Erdoğan’s success in that will almost certainly depend, in part at least, on who would succeed him as prime minister, if he becomes president. One possibility is the current president, Abdullah Gül. It had long been speculated that Erdoğan and Gül might attempt such a Putin-Medvedev switch. But by last summer, it seemed unlikely. One of the most politically salient developments to emerge from the Gezi protests was the increasingly clear schism between Erdoğan and Gül. Gül adopted a much more conciliatory tone toward the protestors, putting him at odds with Erdoğan and setting off speculation that he was positioning for a potential political competitor to the prime minister.

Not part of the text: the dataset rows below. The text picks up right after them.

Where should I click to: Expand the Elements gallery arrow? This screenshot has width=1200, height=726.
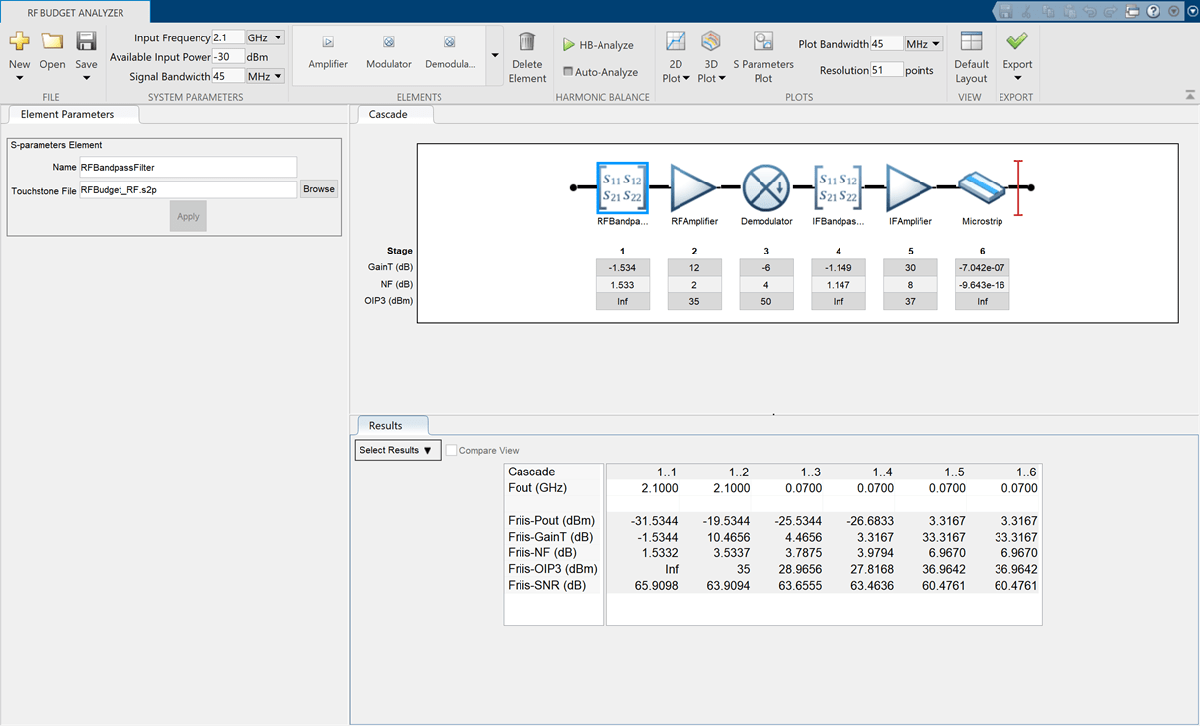pos(495,57)
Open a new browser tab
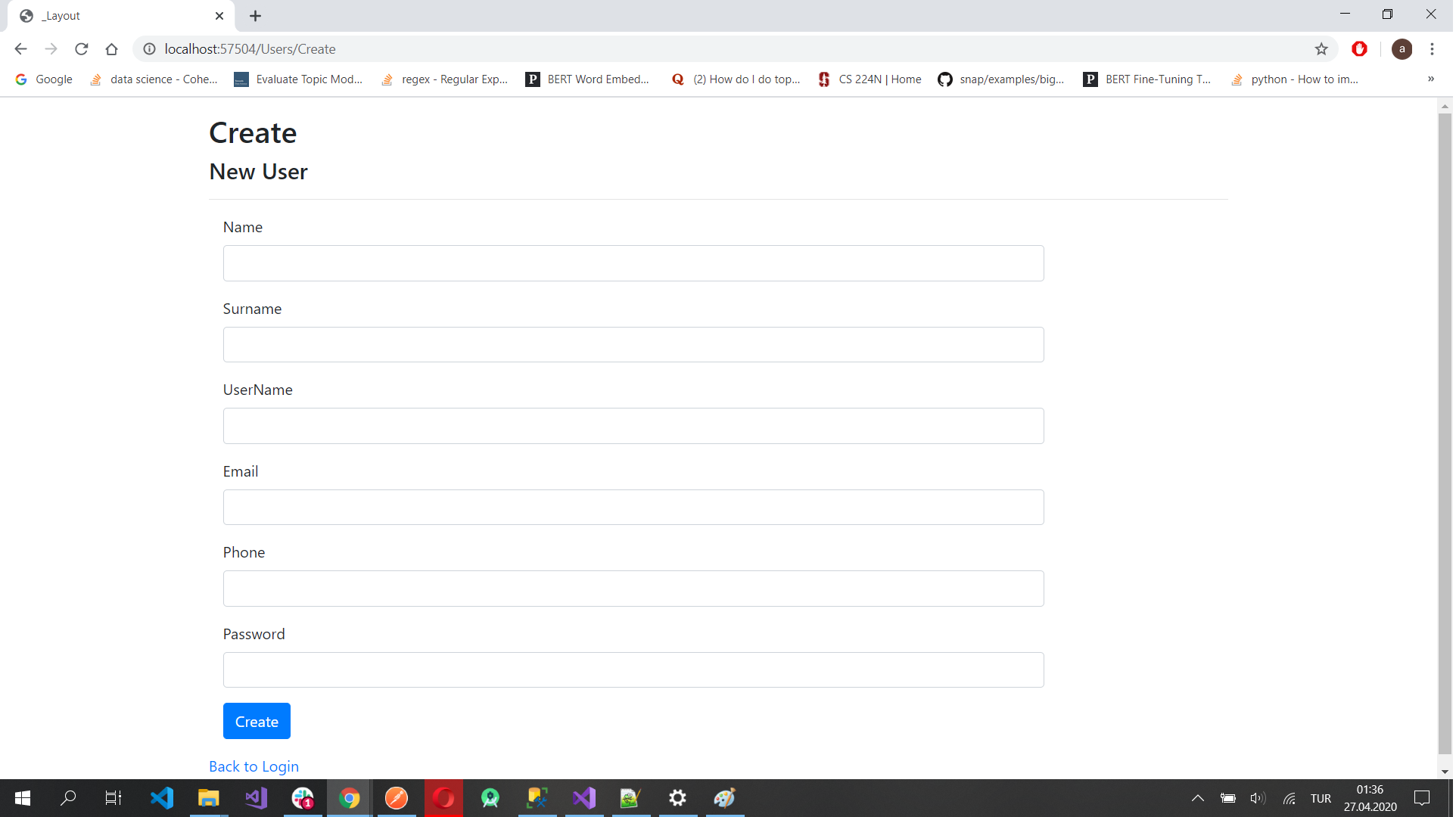Image resolution: width=1456 pixels, height=817 pixels. pyautogui.click(x=256, y=16)
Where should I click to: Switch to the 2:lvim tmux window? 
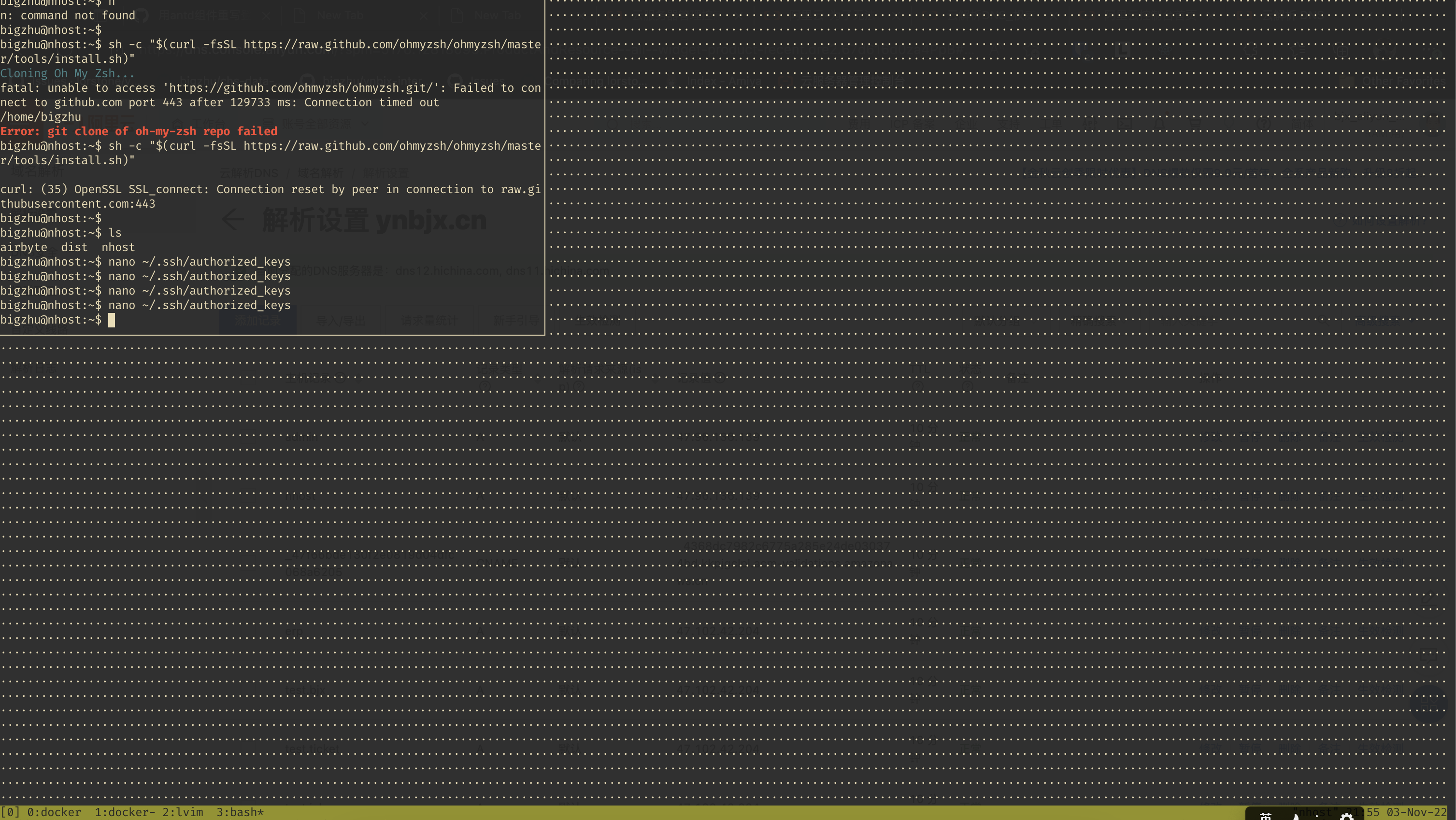[183, 812]
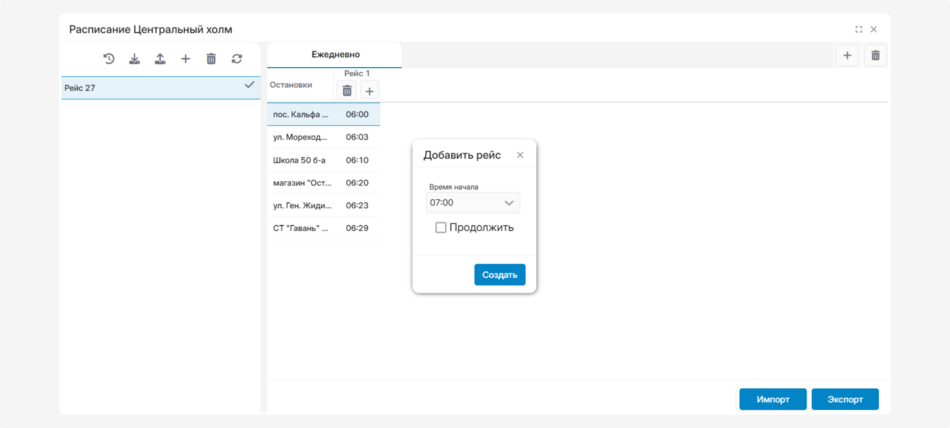The height and width of the screenshot is (428, 950).
Task: Add a trip next to Рейс 1
Action: pos(369,91)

But expectations that Gül would become his own man, politically, and emerge as a kinder, gentler alternative to Erdoğan within the AKP have been dashed. As president, Gül has signed all of the increasingly authoritarian measures passed by parliament, including the latest erosion of judicial independence, and any protests he might have made against Erdoğan’s power grabs have been more symbolic than effective. Now, speculation is once again rampant that Gül would become prime minister to President Erdoğan.
There is little reason to expect that, either as presidential candidate or as president, Erdoğan will adopt a different approach than the one that has been on display for more than a year now: divisive and confrontational on all issues, foreign and domestic. The only thing that might change, however, is the amount of power Erdoğan will wield after this series of elections. There are several structural constraints on his ability to continue to unilaterally determine the course of Turkish politics.